Human laminin‐5 and laminin‐10 mediated gene expression of prostate carcinoma cells

In prostate cancer progression, the basal lamina switches from predominantly laminin‐5 to laminin‐10. DU‐145 prostate cancer cells were treated with either soluble laminin‐5 (20 ng/ml) or laminin‐10 (1 µg/ml) for 6, 24, and 48 hr. Total RNA was harvested for a 7,500 human cDNA microarray. Hybridizations were carried out in accordance with a 10 sample analysis of variance (ANOVA) statistical model. One thousand one hundred sixteen genes had measurable expression 2 standard deviations above background and 50% of spots for any given sample for all hybridizations were positive. Expression values of significantly varying genes were clustered and a list of 408 genes ( P  < 0.05) with a 1.5 or greater fold change in at least one time point were chosen for further analysis.
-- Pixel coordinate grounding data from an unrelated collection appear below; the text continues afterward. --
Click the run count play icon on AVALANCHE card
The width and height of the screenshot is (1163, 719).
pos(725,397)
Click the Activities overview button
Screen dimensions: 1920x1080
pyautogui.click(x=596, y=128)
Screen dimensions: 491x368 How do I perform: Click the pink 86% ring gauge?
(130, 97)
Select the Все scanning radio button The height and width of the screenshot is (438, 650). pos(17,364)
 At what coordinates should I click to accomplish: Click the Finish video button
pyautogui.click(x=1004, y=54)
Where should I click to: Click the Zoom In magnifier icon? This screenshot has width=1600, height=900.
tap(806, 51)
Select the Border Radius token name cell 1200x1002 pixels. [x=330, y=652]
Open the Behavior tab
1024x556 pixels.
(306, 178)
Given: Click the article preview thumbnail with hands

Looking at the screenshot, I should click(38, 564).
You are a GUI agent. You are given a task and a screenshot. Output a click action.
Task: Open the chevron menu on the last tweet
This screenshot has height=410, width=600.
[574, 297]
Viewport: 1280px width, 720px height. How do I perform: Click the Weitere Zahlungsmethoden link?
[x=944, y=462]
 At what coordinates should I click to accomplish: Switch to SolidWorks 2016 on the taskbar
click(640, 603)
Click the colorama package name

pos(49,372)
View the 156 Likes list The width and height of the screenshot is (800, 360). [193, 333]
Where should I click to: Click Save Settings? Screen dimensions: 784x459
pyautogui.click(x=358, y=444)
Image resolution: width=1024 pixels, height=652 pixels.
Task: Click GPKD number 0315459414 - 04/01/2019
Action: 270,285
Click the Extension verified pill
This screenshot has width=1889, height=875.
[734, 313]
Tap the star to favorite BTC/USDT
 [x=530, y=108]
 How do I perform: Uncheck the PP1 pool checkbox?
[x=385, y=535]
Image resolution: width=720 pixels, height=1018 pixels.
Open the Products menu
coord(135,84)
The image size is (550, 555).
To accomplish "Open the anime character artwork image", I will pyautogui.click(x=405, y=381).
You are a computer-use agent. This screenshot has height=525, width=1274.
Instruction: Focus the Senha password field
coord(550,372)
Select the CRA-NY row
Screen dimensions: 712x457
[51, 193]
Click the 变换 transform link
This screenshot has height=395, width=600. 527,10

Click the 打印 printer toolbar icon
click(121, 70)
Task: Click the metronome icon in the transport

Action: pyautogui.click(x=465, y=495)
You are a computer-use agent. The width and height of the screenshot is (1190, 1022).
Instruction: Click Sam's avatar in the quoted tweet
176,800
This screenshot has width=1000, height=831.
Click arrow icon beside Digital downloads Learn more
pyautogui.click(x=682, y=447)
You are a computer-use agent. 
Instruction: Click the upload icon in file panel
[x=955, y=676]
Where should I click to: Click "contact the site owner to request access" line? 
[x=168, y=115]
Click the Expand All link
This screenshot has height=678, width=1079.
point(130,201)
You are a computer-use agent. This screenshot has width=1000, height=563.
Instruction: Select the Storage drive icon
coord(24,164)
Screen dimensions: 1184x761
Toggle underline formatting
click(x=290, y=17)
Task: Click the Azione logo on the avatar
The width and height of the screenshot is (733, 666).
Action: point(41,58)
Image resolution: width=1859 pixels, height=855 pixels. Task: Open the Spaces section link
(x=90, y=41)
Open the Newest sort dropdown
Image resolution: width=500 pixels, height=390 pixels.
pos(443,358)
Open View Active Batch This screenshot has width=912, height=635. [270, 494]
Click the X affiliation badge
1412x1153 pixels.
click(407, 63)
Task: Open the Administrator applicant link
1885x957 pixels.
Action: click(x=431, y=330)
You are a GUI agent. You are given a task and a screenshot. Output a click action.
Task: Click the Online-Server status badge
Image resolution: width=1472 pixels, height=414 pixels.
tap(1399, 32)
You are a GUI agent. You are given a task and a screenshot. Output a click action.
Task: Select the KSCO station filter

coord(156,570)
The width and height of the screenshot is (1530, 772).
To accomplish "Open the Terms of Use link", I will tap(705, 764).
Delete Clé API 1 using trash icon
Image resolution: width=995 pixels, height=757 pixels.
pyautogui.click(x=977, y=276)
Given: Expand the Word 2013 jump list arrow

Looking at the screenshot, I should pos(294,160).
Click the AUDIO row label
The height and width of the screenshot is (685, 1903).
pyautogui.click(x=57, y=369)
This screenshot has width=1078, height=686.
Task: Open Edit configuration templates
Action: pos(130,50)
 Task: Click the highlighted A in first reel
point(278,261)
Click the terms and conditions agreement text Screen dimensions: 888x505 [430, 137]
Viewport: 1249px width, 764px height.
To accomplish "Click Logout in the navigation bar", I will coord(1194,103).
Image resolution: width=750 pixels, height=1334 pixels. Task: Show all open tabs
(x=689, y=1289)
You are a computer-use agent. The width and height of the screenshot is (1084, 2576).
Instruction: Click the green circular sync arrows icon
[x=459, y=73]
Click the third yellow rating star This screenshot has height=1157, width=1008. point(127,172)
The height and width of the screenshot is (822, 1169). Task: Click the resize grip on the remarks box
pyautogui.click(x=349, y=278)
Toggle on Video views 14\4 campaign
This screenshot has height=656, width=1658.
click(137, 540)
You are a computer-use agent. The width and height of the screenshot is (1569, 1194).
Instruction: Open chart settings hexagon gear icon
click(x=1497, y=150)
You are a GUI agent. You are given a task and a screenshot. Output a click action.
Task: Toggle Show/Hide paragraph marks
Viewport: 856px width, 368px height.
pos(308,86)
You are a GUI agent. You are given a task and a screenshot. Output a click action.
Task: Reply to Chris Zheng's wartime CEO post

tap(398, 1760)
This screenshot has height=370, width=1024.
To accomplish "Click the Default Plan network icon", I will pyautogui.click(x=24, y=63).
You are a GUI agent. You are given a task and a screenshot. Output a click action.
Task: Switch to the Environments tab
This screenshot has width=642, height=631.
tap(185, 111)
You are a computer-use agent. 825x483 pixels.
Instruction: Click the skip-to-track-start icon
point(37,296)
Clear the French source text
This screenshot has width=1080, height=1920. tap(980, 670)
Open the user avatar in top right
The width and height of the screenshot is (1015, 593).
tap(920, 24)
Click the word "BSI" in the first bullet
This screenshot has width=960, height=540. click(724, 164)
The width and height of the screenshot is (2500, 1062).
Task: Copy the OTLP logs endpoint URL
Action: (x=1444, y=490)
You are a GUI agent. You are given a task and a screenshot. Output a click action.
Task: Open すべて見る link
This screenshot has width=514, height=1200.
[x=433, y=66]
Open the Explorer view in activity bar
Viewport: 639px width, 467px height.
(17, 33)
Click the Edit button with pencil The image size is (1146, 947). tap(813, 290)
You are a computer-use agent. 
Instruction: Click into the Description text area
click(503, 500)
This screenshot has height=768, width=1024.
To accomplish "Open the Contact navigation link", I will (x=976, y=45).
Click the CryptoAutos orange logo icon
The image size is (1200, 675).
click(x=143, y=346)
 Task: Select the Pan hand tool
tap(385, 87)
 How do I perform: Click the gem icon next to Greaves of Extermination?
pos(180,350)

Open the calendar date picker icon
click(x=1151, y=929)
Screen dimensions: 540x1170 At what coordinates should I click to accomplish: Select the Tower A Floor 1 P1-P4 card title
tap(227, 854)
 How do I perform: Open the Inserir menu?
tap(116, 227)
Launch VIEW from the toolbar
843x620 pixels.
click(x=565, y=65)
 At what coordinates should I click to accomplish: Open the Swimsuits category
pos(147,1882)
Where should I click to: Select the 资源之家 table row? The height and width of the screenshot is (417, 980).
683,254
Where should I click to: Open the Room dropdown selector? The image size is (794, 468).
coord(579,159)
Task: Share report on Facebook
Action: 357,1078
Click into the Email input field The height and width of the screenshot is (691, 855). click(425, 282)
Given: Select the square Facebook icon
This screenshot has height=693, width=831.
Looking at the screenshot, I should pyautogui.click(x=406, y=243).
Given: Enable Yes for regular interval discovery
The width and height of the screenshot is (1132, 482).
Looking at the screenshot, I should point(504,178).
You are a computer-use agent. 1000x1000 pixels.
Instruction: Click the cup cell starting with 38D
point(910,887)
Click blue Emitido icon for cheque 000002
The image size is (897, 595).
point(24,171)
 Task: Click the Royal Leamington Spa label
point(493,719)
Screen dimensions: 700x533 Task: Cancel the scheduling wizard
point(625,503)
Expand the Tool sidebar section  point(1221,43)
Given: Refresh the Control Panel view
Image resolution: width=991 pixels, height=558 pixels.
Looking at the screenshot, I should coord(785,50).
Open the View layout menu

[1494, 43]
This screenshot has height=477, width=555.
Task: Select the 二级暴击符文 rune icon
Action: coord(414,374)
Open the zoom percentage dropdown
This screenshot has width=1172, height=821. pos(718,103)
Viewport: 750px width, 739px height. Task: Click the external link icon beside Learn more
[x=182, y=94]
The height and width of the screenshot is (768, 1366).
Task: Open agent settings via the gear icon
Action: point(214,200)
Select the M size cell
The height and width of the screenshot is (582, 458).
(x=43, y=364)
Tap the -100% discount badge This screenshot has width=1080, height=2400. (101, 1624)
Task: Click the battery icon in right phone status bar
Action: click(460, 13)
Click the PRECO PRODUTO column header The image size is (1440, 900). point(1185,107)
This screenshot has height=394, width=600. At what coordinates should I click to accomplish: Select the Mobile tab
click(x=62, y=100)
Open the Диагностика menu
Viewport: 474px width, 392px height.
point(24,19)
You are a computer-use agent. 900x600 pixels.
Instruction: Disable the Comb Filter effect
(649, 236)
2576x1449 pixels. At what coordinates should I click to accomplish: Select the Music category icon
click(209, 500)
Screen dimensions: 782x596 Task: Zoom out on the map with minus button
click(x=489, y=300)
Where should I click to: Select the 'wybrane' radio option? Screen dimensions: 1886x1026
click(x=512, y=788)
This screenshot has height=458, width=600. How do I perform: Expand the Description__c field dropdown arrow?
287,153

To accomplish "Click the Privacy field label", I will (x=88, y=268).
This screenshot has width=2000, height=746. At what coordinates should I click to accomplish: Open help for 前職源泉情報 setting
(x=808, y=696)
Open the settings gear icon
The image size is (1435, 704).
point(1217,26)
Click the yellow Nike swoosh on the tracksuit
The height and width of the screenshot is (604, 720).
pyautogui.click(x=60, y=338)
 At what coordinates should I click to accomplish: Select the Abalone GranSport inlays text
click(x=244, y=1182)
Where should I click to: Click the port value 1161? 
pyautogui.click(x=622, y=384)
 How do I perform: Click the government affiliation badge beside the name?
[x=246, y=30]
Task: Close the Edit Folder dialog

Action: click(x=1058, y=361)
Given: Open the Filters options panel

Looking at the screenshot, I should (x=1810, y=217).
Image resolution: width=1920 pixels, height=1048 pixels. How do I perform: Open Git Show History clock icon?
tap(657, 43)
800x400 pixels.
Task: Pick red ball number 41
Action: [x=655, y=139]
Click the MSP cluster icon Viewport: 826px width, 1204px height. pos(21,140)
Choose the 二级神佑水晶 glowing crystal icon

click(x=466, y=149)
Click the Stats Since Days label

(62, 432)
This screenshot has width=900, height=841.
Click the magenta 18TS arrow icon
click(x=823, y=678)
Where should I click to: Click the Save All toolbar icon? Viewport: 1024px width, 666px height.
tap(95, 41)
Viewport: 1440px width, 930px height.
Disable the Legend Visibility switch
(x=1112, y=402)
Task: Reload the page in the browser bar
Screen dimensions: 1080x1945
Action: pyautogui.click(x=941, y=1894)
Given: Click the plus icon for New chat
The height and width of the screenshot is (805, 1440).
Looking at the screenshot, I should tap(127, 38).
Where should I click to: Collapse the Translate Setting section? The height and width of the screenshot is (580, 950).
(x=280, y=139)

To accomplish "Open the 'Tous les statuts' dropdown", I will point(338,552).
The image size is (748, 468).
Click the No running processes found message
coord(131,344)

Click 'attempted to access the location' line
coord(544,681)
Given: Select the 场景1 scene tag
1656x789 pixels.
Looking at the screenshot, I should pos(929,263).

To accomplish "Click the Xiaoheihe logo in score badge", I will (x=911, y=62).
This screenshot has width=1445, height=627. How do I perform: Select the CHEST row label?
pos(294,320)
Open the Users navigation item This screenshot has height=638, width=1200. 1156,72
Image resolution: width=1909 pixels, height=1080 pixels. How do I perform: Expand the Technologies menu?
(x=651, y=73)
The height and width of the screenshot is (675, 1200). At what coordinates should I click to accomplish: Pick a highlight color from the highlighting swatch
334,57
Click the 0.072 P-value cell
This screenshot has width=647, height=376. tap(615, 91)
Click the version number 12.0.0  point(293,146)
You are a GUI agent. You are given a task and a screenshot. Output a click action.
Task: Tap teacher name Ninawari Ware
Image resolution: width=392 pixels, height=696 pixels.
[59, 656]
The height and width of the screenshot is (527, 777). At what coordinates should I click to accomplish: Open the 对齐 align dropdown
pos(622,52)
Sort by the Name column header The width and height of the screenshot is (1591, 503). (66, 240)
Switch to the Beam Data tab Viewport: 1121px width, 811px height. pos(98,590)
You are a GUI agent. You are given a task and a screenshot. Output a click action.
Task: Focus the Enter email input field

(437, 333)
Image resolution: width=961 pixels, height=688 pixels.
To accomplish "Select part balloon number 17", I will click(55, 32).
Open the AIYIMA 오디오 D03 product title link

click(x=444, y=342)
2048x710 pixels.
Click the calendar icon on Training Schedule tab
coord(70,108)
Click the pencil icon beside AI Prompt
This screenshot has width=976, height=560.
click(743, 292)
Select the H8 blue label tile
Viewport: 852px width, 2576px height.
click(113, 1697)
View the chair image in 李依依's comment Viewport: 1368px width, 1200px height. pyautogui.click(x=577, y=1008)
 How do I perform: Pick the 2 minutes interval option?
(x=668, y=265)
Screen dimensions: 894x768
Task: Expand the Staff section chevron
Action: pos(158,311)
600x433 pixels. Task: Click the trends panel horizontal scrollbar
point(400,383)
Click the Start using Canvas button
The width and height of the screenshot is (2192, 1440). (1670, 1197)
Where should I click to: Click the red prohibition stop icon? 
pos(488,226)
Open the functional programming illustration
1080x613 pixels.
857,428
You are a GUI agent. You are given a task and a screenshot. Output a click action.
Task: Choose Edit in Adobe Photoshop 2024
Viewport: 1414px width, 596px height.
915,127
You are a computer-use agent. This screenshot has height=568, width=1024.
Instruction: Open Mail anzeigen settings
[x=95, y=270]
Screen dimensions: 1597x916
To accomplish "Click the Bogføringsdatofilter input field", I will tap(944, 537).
Seventy eight changed in a time‐dependent manner with laminin‐10 treatment, 85 changed with laminin‐5, and 13 showed changes with both treatments. The 408 genes that passed a paired t ‐test in at least one time‐dependent category were further analyzed using Pathway Miner. One of the largest gene association networks involved signal transduction in the growth factor‐MAP kinase pathways. EGFR was validated by real‐time PCR and laminin‐10 mediated cell adhesion activated EGFR in DU‐145 cells. Both laminins appear to be important signal transducers in prostate cancer. Prostate 66: 1381–1390, 2006. © 2006 Wiley‐Liss, Inc.